Écoutez la suite du récit consacré à la vie de Marco Polo, raconté par Virginie Girod.
Le père et l’oncle de Marco Polo, riches marchands vénitiens, reviennent d’un voyage à la cour de Kubilaï Khan. L’empereur mongol leur a demandé de revenir, accompagné cette fois-ci d'intellectuels pour lui présenter la culture occidentale. Cette fois-ci, le jeune Marco les accompagnera. Grégoire X, informé du voyage des Polo, y décèle un grand intérêt diplomatique. Une alliance avec le Khan n’est pas à dédaigner, surtout si celui-ci souhaite se convertir au christianisme. Mais il n’est pas en mesure d’envoyer la centaine de théologiens et de savants souhaités : il ne confie aux Polo que deux frères dominicains.
Arrivés dans l’actuelle Turquie, ces derniers préfèrent d’ailleurs rebrousser chemin. La petite troupe de trois vénitiens poursuit le voyage. On pense qu’ils parcourent en moyenne 40 kilomètres par jour, mais l’itinéraire de Marco Polo fait encore débat. Enfin, après deux ans et demi de voyage, les Polo retrouvent la cour de l’empereur mongol. On peut aisément imaginer que le Khan est assez déçu en les voyant arriver sans les savants qu’il espérait trouver avec eux. L’empereur confie cependant à Marco Polo une mission, celle de l’aider à connaître son immense empire. Le vénitien se met à décrire ce qu’il voit, en versant parfois dans l’exagération : rien n’est trop beau pour flatter le Khan ! Il dépeint la cour de l’empereur, le système monétaire et des contrées exotiques où il n’a jamais mis les pieds.

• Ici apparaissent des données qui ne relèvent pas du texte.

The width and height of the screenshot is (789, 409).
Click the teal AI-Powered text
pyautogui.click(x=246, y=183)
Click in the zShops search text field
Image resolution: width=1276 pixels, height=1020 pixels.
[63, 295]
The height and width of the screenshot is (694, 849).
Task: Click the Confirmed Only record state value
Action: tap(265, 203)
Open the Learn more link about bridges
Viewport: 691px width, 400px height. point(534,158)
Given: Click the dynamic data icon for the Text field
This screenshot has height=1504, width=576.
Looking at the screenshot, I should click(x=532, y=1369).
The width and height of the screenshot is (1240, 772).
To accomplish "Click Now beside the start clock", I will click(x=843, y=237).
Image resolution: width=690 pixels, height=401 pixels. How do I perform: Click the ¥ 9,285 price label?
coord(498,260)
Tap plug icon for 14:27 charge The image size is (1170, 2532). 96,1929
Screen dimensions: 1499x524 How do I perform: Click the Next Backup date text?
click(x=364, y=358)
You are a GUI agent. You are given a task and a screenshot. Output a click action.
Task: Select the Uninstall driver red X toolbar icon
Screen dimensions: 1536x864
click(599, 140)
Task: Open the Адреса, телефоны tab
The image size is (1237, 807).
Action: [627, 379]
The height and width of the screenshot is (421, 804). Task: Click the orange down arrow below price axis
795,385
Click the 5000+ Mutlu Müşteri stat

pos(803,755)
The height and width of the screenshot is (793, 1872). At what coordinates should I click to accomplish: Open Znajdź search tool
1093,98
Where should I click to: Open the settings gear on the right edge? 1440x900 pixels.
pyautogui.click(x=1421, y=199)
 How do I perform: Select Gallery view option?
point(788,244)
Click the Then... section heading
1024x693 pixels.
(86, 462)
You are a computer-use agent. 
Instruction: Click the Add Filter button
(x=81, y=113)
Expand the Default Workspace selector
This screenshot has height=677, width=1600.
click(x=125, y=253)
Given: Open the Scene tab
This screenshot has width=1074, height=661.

Après presque vingt ans de pérégrinations en Asie, Marco Polo aspire à rentrer chez lui, et c’est peut-être lors de ce voyage vers l’Italie qu’il est fait prisonnier par les Génois, les vieux rivaux des Vénitiens. Dans sa cellule, il écrit avec Rustichello de Pise Le Devisement du Monde, le récit de son voyage. Un siècle et demi plus tard, il fait partie des livres que Christophe Colomb consulte pour imaginer son voyage à travers l’Atlantique. C’est à cause de ce livre qu’il croit avoir trouvé les îles de Cipango, le Japon actuel, en arrivant aux Antilles !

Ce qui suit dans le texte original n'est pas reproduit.